**Stated goal A:** From the forum thread on which MBTI type best notices a crush, copy everything from "# Which of the" down to "Your thoughts?".

**Passage provided:**
** begin **

# Which of the 16 MBTI types is most skilled at detecting someone has a crush on them?



## ShadowedWords (Apr 24, 2018)

So I got to thinking, out of all the MBTI types, which do you think is most likely to know that someone is crushing on them and why? I think the NF temperament, specifically INFJs and ENFPs, are most likely to figure out someone is romantically interested in them due to their intuitive capabilities. Comparably, I think SPs, specifically ESFPs, are most likely to be oblivious to this. 

Your thoughts?


----------



## Jeffrei (Aug 23, 2016)

I don't know about that. Sensing feelers are pretty good at picking up on social stuff. Never underestimate a sensor.


----------



## elight (Nov 11, 2014)

I don't know all types that well, but from my experience I'm inclined to say it could be INFJs/INFPs... they seem to be well aware of emotions of other people while also being aware of their own emotions, and how people feel about their person.
I'd say ENTPs can be very oblivous when someone has a crush on them but I think they are very observant and can pick up on even the smallest cues when something is going on between their friends. As an INTJ, I'd say we are also oblivous to others having a crush on us - me personally, I tend to downplay someone's interest as "not romantic for sure, he's just interested in my *insert excuse like art, academic publication or whatnot"... because I have hard time imagining why on earth would anyone have a crush on me.


----------



## Kommandant (Jun 27, 2017)

Not INTPs if that helps :^)

IxFx types i can imagen... but only the ones with a more or less healthy self-esteem, because if thats not given they might notice some signs but be in denial about them.


----------



## LeSangDeCentAns (Apr 10, 2018)

Personally, I'm very good at understanding what others are feeling, and I'm never surprised by advancements. My gut feeling is fucking awesome and I'm pissed that I doubted it so much when I was younger. I'm pissed not in terms of love interests, but in terms of having the upper hand on my covert opponents.


----------



## Surreal Snake (Nov 17, 2009)

Ixxj


----------



## knifey (Jun 25, 2017)

Kommandant said:


> Not INTPs if that helps :^)


AhahAhahaha..... thanks for that. I'm sure that helps everybody.

I definitely think ISTJ or INFJ are the best. Probably ISFJ would if they aren't too busy loathing themselves at the time to notice.


----------



## Kommandant (Jun 27, 2017)

knifey said:


> AhahAhahaha..... thanks for that. I'm sure that helps everybody.

** end **

**Supplied entries:**
** begin **

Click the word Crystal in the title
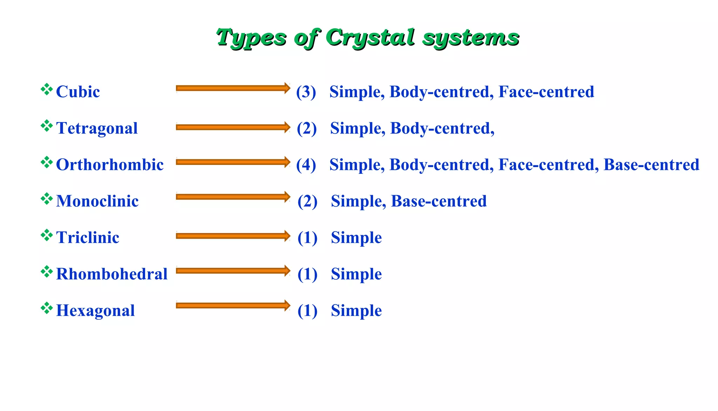[x=370, y=38]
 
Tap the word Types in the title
[x=251, y=38]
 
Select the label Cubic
[x=78, y=92]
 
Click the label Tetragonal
[x=97, y=128]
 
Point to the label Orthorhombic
[x=110, y=165]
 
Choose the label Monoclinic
[x=97, y=201]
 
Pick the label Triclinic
[x=88, y=238]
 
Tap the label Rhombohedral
[x=112, y=274]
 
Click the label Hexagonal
[x=95, y=311]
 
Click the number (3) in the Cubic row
[x=306, y=92]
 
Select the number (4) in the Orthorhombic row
[x=306, y=165]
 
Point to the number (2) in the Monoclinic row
[x=307, y=201]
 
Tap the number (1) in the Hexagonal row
[x=307, y=311]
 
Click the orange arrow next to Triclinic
[x=233, y=236]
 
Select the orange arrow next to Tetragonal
[x=233, y=127]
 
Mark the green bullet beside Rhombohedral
[x=47, y=272]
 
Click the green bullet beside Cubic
[x=47, y=90]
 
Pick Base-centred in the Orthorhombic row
[x=651, y=165]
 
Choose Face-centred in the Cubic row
[x=546, y=92]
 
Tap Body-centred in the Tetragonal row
[x=440, y=128]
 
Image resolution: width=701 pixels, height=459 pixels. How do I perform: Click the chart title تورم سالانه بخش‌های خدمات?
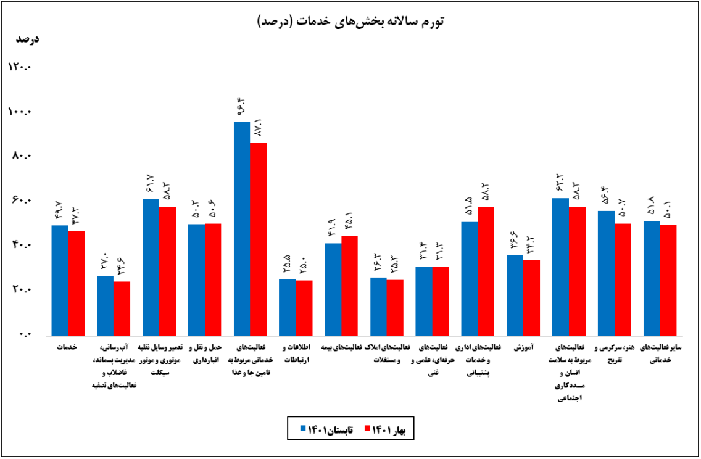pos(350,21)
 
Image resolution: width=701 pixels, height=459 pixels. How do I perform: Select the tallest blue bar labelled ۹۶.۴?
pos(242,228)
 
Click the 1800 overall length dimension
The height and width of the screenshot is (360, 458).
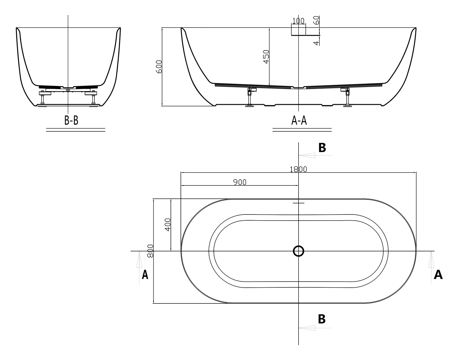coord(298,169)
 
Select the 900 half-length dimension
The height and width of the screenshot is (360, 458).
coord(240,182)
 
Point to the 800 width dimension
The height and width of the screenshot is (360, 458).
coord(150,251)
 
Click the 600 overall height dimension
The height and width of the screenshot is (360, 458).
coord(159,67)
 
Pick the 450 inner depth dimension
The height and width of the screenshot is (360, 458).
coord(266,57)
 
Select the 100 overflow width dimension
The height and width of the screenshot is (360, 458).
coord(298,21)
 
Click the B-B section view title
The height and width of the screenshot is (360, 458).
coord(71,121)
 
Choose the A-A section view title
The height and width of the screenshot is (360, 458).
coord(299,121)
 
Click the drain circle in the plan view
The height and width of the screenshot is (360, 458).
coord(299,251)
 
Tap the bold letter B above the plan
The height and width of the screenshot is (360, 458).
coord(322,148)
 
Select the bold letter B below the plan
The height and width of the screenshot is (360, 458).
coord(321,319)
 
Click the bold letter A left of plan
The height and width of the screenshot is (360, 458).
coord(145,275)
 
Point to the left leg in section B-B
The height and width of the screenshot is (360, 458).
coord(42,98)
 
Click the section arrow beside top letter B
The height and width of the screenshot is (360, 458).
coord(307,155)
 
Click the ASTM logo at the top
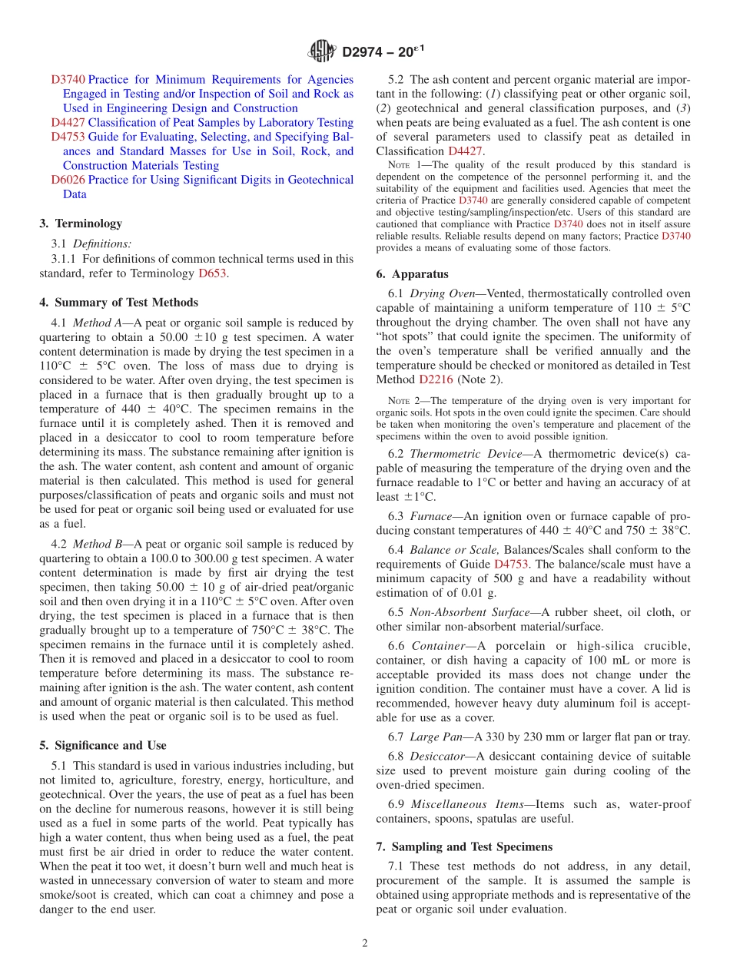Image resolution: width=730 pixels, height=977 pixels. (322, 51)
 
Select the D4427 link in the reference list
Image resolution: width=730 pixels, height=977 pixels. (68, 123)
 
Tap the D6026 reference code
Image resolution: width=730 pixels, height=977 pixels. (68, 180)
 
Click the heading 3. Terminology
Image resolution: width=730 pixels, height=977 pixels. (81, 224)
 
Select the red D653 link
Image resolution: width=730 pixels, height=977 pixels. (212, 273)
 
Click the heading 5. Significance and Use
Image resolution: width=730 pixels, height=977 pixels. (102, 745)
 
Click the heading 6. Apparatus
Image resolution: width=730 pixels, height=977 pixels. (412, 274)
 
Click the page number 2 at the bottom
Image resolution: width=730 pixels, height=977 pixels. (365, 943)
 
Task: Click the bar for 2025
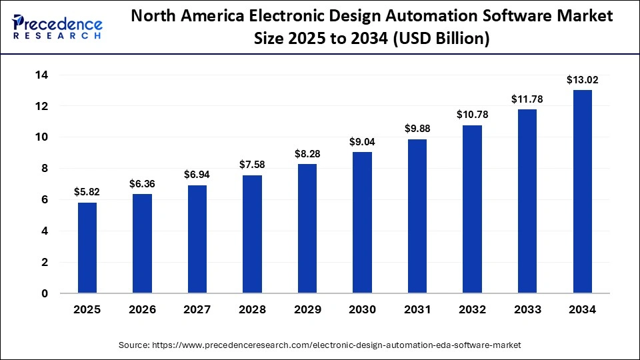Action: (x=87, y=248)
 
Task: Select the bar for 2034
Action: (x=582, y=192)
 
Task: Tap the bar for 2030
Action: (x=362, y=223)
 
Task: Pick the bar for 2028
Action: (x=252, y=234)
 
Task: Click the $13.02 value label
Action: (x=582, y=80)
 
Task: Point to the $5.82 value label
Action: (x=87, y=192)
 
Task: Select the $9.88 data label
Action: (x=417, y=129)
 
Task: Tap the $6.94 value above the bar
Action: (x=197, y=175)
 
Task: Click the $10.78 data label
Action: (x=472, y=115)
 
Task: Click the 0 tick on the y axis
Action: (x=44, y=293)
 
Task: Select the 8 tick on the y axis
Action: (x=44, y=169)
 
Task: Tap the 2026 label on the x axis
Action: (x=142, y=310)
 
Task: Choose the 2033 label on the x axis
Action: (x=527, y=310)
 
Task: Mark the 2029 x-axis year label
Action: (x=307, y=310)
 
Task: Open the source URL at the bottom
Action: (x=319, y=345)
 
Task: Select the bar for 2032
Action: (x=472, y=209)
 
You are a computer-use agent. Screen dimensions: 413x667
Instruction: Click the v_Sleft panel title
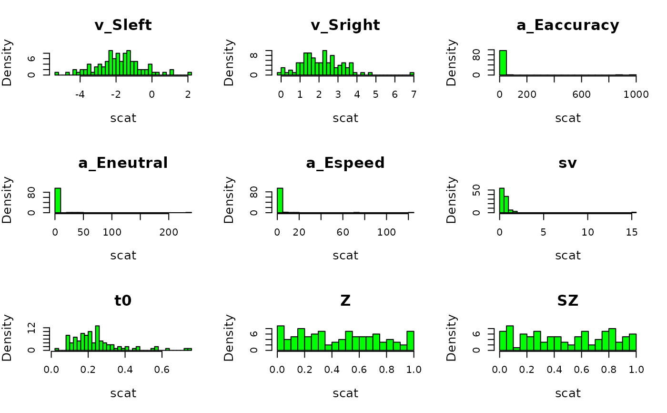[123, 25]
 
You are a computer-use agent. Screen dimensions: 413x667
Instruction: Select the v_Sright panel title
[345, 25]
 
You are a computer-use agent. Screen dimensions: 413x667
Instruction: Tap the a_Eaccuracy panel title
[567, 25]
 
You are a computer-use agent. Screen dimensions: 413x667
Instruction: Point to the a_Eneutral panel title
[123, 163]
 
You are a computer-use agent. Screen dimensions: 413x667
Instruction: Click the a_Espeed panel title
[345, 163]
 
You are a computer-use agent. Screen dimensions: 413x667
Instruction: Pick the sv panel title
[567, 163]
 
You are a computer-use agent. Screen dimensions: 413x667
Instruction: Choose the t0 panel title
[123, 301]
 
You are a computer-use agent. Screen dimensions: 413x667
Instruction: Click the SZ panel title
[567, 301]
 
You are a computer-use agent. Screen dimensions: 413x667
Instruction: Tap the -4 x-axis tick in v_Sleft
[80, 94]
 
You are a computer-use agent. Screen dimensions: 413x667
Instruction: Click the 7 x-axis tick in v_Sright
[414, 94]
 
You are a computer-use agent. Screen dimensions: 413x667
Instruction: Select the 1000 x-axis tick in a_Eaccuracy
[636, 94]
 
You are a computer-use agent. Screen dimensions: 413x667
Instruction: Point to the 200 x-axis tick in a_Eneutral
[169, 232]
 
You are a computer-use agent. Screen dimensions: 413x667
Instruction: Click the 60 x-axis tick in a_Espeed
[343, 232]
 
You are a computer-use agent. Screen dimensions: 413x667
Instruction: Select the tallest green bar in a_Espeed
[280, 200]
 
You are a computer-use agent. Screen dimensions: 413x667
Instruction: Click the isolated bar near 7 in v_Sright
[412, 73]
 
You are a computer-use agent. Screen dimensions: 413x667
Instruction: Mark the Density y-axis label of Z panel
[229, 337]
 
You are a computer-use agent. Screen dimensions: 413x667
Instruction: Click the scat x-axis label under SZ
[567, 393]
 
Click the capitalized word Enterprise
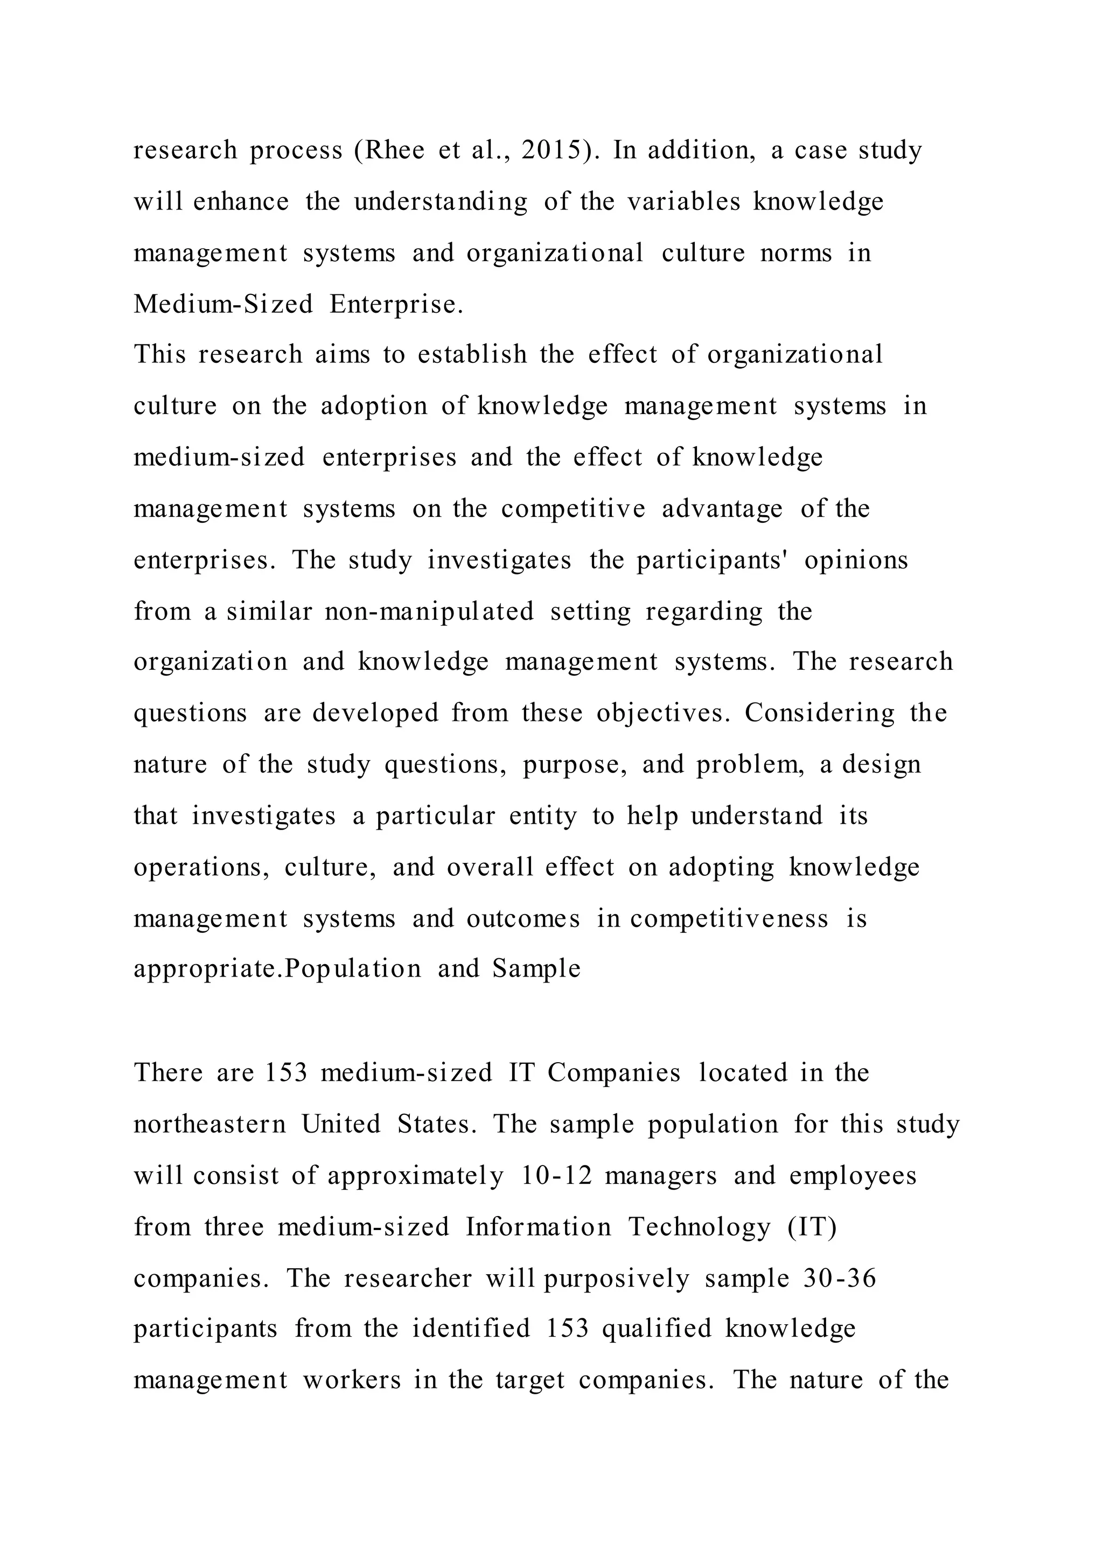pyautogui.click(x=396, y=304)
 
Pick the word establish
pyautogui.click(x=472, y=354)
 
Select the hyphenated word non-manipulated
pyautogui.click(x=429, y=611)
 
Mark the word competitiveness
pyautogui.click(x=729, y=919)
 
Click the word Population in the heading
pyautogui.click(x=353, y=968)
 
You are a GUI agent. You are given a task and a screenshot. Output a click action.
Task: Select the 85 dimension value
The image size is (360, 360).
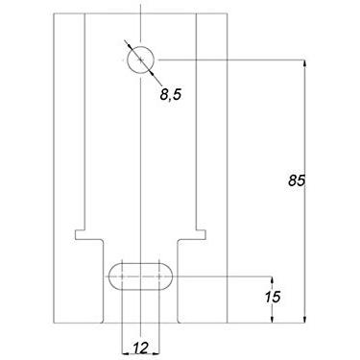tap(296, 180)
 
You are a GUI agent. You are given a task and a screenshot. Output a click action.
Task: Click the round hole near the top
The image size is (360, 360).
tap(140, 60)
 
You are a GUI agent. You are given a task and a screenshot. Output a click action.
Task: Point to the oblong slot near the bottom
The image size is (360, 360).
tap(140, 275)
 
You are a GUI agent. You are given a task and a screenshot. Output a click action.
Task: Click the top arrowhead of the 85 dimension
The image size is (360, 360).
tap(305, 63)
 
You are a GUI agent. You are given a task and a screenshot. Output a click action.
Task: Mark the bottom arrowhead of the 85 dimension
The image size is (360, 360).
tap(305, 317)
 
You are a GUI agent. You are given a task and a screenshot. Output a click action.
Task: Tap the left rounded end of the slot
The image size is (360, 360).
tap(112, 275)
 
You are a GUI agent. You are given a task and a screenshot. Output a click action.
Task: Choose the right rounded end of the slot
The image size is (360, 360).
tap(168, 275)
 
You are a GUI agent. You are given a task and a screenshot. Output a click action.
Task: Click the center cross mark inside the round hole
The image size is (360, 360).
tap(140, 60)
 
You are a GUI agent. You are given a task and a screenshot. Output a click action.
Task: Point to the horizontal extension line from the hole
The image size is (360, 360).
tap(230, 60)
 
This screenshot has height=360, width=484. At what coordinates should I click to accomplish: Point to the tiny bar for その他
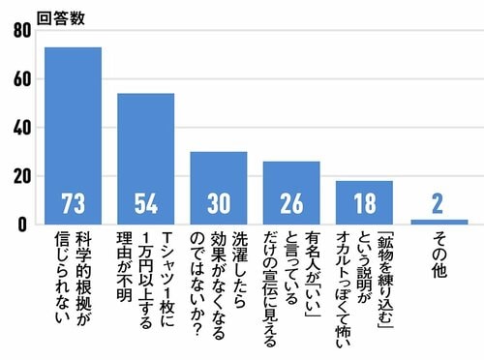[x=438, y=222]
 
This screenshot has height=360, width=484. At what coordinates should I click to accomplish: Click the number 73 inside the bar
[x=74, y=204]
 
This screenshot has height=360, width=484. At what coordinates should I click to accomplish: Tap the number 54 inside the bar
[x=146, y=204]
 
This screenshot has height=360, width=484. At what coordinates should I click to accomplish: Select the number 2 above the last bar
[x=438, y=203]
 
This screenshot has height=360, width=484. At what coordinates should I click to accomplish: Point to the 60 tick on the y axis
[x=21, y=78]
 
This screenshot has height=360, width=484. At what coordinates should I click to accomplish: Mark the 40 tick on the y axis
[x=21, y=127]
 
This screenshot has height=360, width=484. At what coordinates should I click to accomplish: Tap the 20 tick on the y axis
[x=21, y=175]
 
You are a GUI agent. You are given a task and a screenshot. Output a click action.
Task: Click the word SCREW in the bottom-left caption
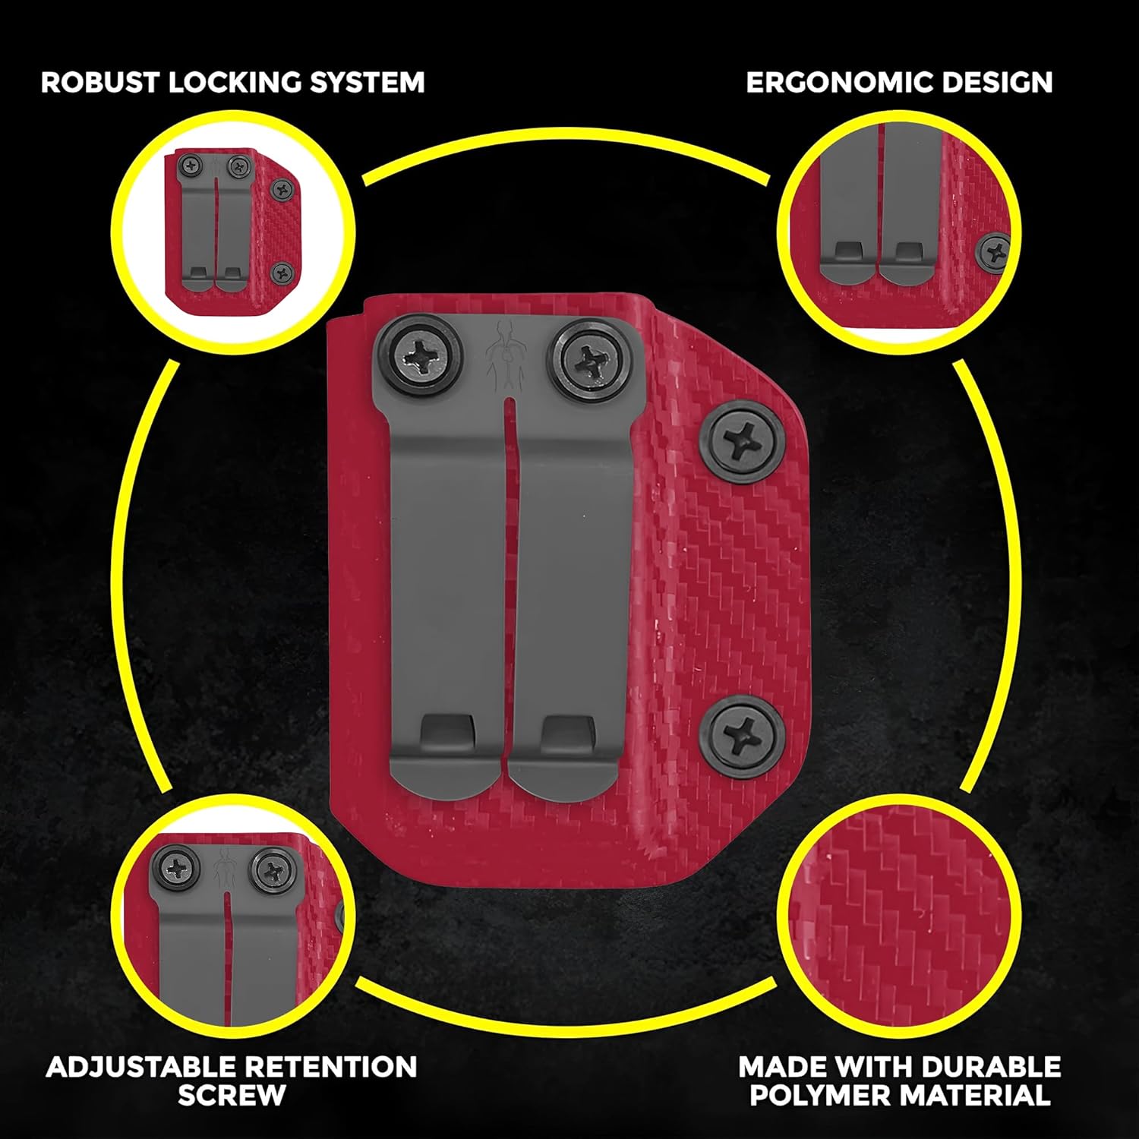click(x=232, y=1095)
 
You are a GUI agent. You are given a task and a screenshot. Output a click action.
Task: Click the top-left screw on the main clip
click(x=419, y=355)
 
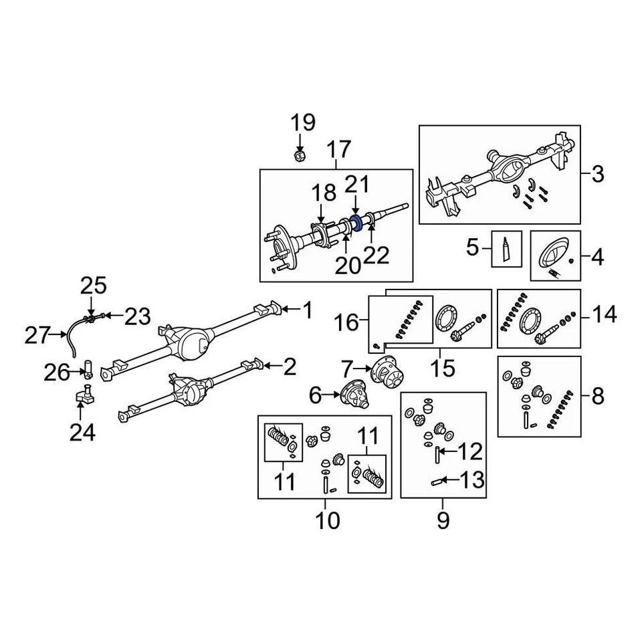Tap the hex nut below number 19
coord(300,156)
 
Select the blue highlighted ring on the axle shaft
coord(356,223)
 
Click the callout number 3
coord(597,175)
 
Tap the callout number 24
coord(83,433)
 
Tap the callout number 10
coord(327,520)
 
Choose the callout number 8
coord(597,396)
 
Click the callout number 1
coord(307,310)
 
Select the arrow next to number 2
coord(272,365)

** end **

**Stated goal B:** In the rows above, repeat everything from the line that contains "Task: Tap the $6.94 value above the bar" down to the line that contains "Action: (x=44, y=169)", with both of those lines included.

**Worked answer A:**
# Which of the 16 MBTI types is most skilled at detecting someone has a crush on them?



## ShadowedWords (Apr 24, 2018)

So I got to thinking, out of all the MBTI types, which do you think is most likely to know that someone is crushing on them and why? I think the NF temperament, specifically INFJs and ENFPs, are most likely to figure out someone is romantically interested in them due to their intuitive capabilities. Comparably, I think SPs, specifically ESFPs, are most likely to be oblivious to this. 

Your thoughts?

**Worked answer B:**
Task: Tap the $6.94 value above the bar
Action: (x=197, y=175)
 
Task: Click the $10.78 data label
Action: (x=472, y=115)
 
Task: Click the 0 tick on the y axis
Action: (x=44, y=293)
 
Task: Select the 8 tick on the y axis
Action: (x=44, y=169)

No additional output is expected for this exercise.